Natalie and husband Mordi Oknin were arrested last Wednesday after photographing the Istanbul home of Turkish President Recep Tayyip Erdogan from the city's communication tower.
The couple, residents of Modi'in, were on vacation in Turkey to celebrate Natalie's birthday. After they were arrested a judge remanded them into custody for an additional 20 days on suspicion that they were spies.
"I was afraid I would be there for months," Natalie told Ynet. "I was afraid of losing touch with reality, and wondered if I would ever see my children again?"
The couple were held in separate prisons on either side of the city. Natalie said that at first she did not have even the most basic things.
"I didn't have a tooth brush. I though what would happen to my teeth if I couldn't brush them for months."
Her cell was bare.

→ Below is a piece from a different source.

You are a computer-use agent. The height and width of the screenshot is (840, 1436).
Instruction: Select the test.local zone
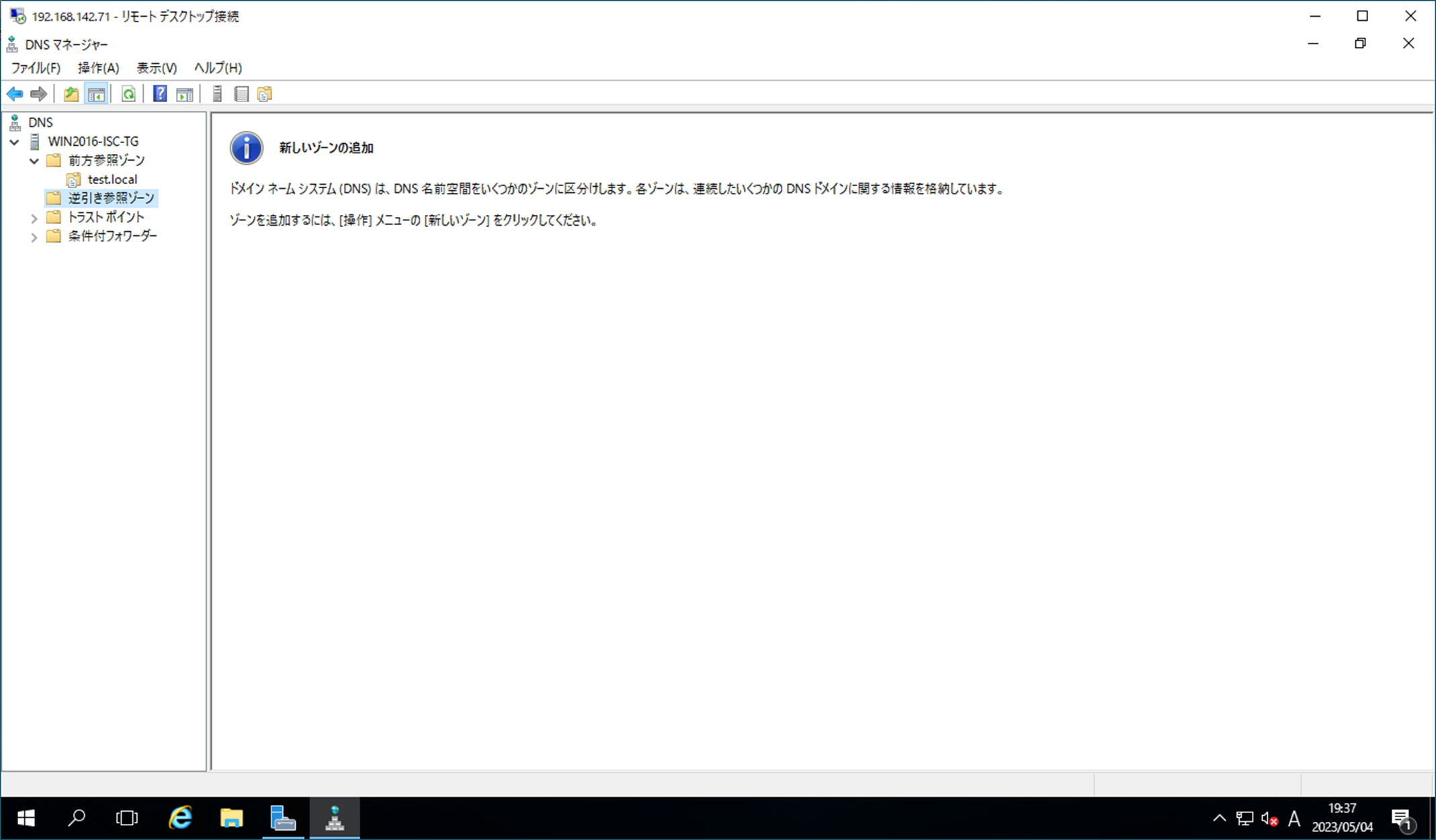112,179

She had no contact with the world outside except for a small window through which she could see planes passing by.
"I wanted to project myself out there and latch on to the planes," she said.
Natalie knew there were efforts underway to have her and Mordi released. She heard as much in a brief message from her sister during the couple's appearance in court.
"I had faith that we would be free," she said. "That is what kept me going.
Two things that were not lacking during her incarceration were paper and pens and Natalie kept a diary in which she wrote her thoughts and emotions as well as the timeline of her ordeal.
"I needed to keep track of time," she said.
Then finally her cell door opened, and the guard said "home," and indicated with his hands, a plane taking off.
The couple were taken to the airport. Mordi met briefly with the Israeli Ambassador who told him they were both heading home.
But the drive was long, and Natalie was afraid that they would just be taken to another prison. The same fears returned when at the airport, police officials struggled with the paperwork and said the final approval to let them go, was not yet received.
When they finally saw the private jet chartered to fly them to Israel, and two of the Foreign Ministry staffers waiting on the steps to greet them, Natalie finally relaxed.
"As the door closed, I knew we were OK," she said. The couple were then handed the phone and heard Foreign Minister Yair Lapid tell them they were on their way home."
"He asked how we were doing," Mordi said, and told us it was over, and everything was going to be fine."
The couple had no idea that their misfortune made such news in Israel. "I was in shock," Natalie said when she learned of the efforts undertaken to secure their release.
Earlier the couple received a call from Prime Minister Naftali Bennett and Foreign Minister Yair Lapid who had been in constant contact with the Oknin family the entire time the couple was in jail.
"I am proud that this is my government," Natalie told Bennett and Lapid. "You have restored my faith in the government."
The couple both work as bus drivers and are keen to resume their posts and meet up with their regular passengers. They said they look forward to returning to their blessed routine and to anonymity.